Mark Z. Danielewski's House of Leaves is not just a blathering of tics and twitches. You'd be forgiven for thinking it was, though, if what you know about it comes from the some of the fans of House of Leaves.

The novel experiments with typography, for example, and the visual grammar of the film and of the internet, and some, when writing about it, can't seem to help themselves, and seem to have to imitate it. I assume it's a compulsion. The other interpretation seems mean.

At Flak Magazine, for example, there's a little imitation-homage going on. At The Cult it really gets out of hand.

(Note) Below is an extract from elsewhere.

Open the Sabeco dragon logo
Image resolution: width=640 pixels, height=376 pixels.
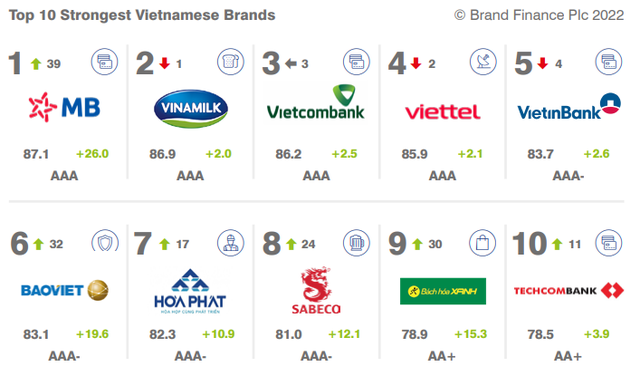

I suppose the imitations are, at least in part, efforts to show one "gets it," in the same speaking the language of particular subculture makes you a part of that subculture or imitating the style of a philosopher is often -- so very often -- mistaken for actually understanding the philosophy. Instead, though, it turns the work into something silly.

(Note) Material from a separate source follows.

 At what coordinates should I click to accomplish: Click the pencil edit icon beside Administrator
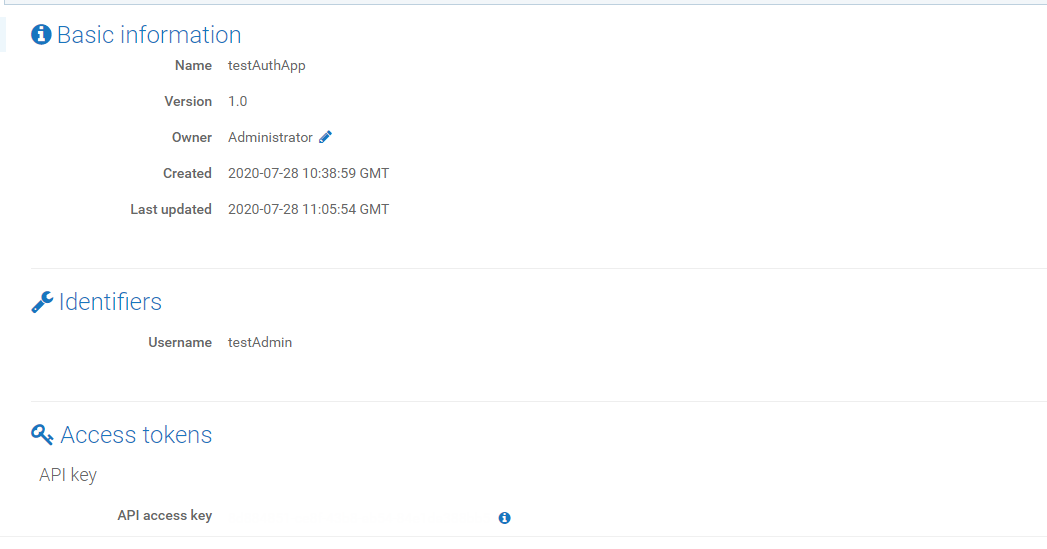(x=325, y=137)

I was looking at this stuff online to try to find more information about Danielewski's next book, which is rumoured to be titled Familiar, and to be a 27-volume work about a girl who lost her cat.

Instead what I found was cloying.

Probably part of Danielewski's success, 10 years ago (!), though, is that what he does seems so obvious, after you read it, and so imitatable.

It turns experimentalism into tricks and stunts, though. It creates, of seems to me to create, this weird moment where those who love a work and those dismiss it agree exactly on what the work is, and do what they do for the same reason. The important things get missed, and the whole thing gets reduced to a few tics.

Maybe this is just a downside of experimental fiction.